Action item - The copy must run from the first line of the entries below through the line containing "Task: Toggle the Classic curve legend label", restated word for word, with pictures left out.

Records to process -
-- Opening Marker --

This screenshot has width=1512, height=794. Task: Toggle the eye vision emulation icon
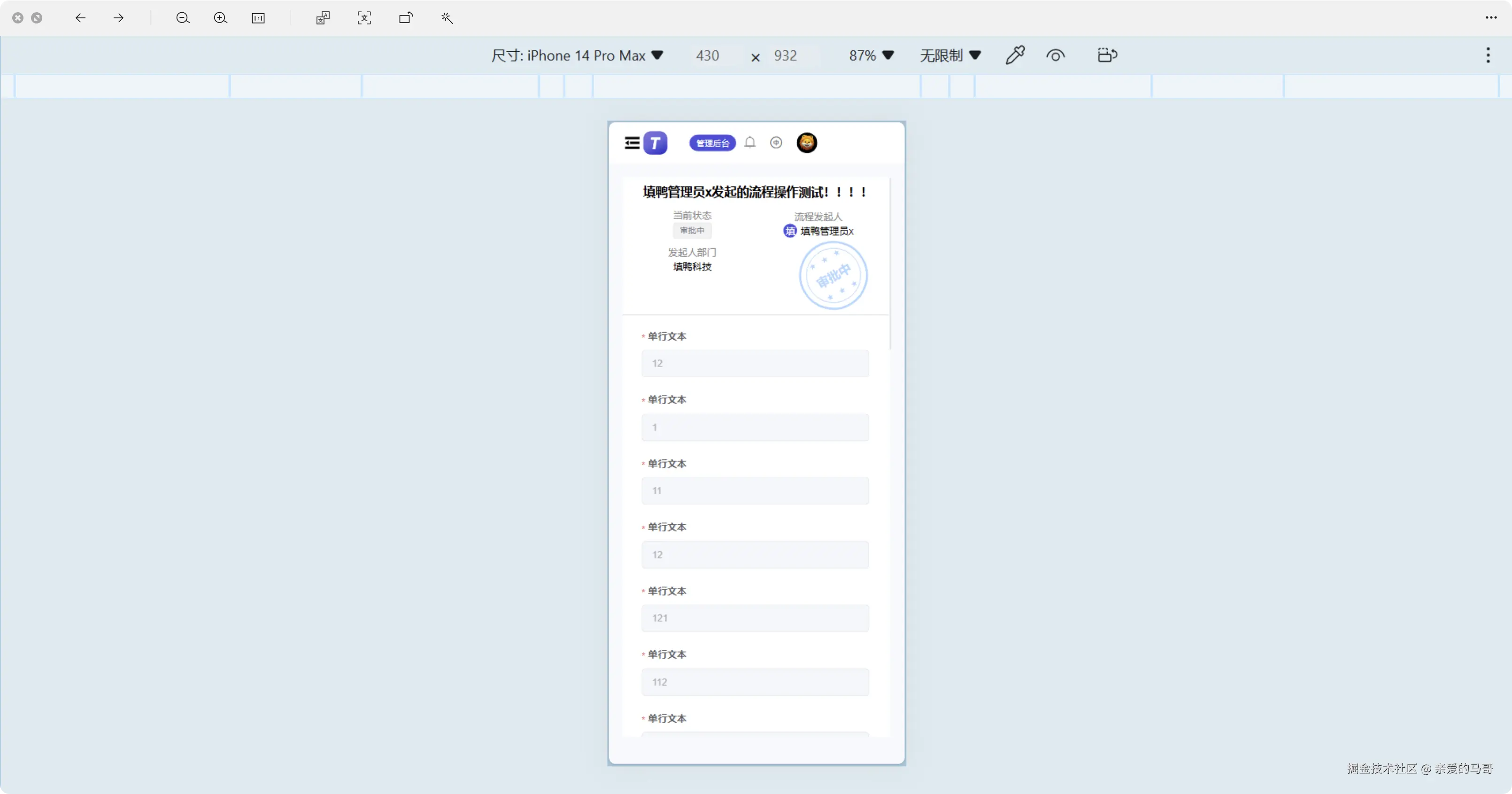coord(1056,55)
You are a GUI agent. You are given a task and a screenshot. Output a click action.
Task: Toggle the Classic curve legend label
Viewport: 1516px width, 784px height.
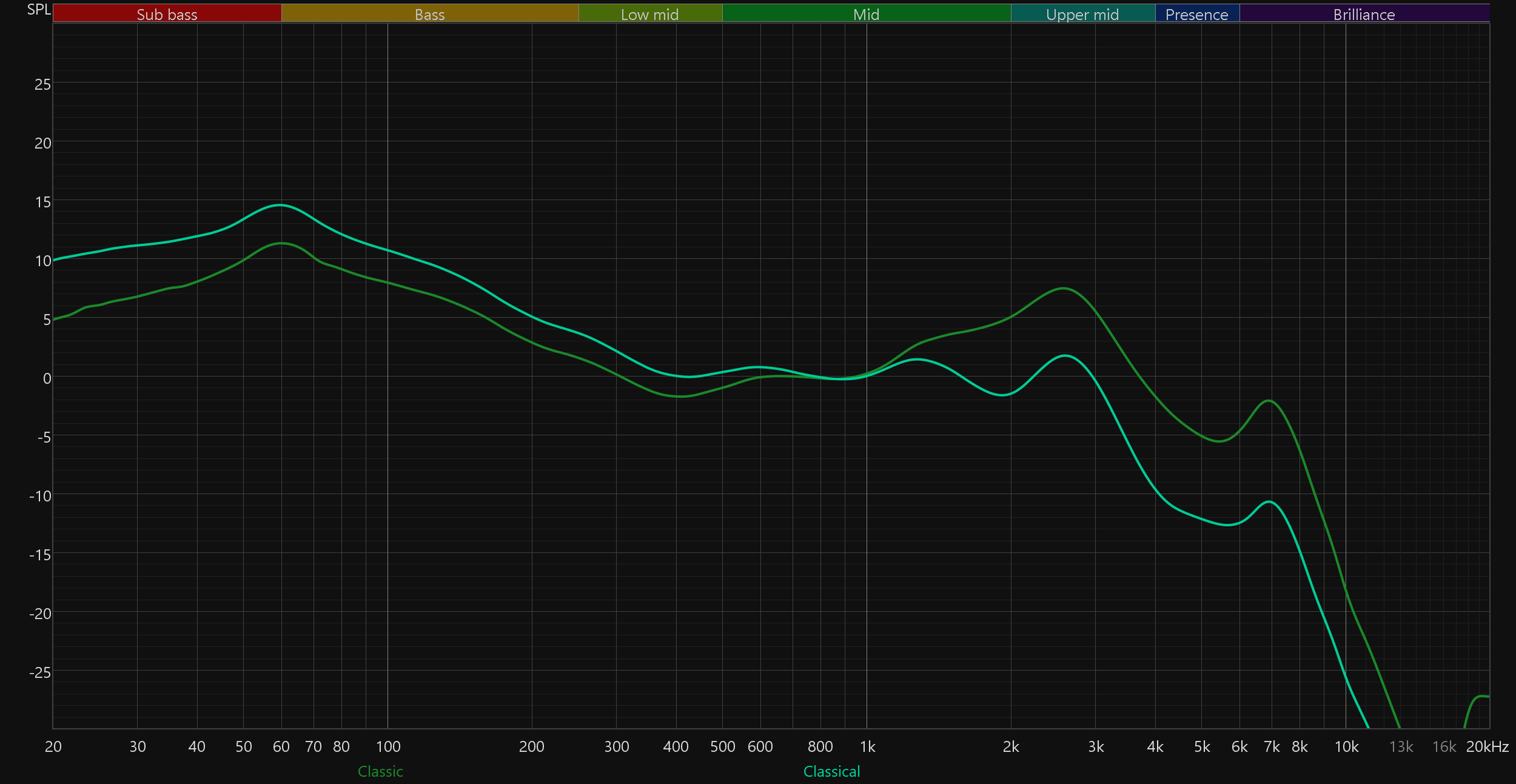380,771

-- Closing Marker --

Response below -
This screenshot has width=1512, height=794. Task: Toggle the eye vision emulation icon
coord(1056,55)
You are a GUI agent. You are given a task and a screenshot. Output a click action.
Task: Toggle the Classic curve legend label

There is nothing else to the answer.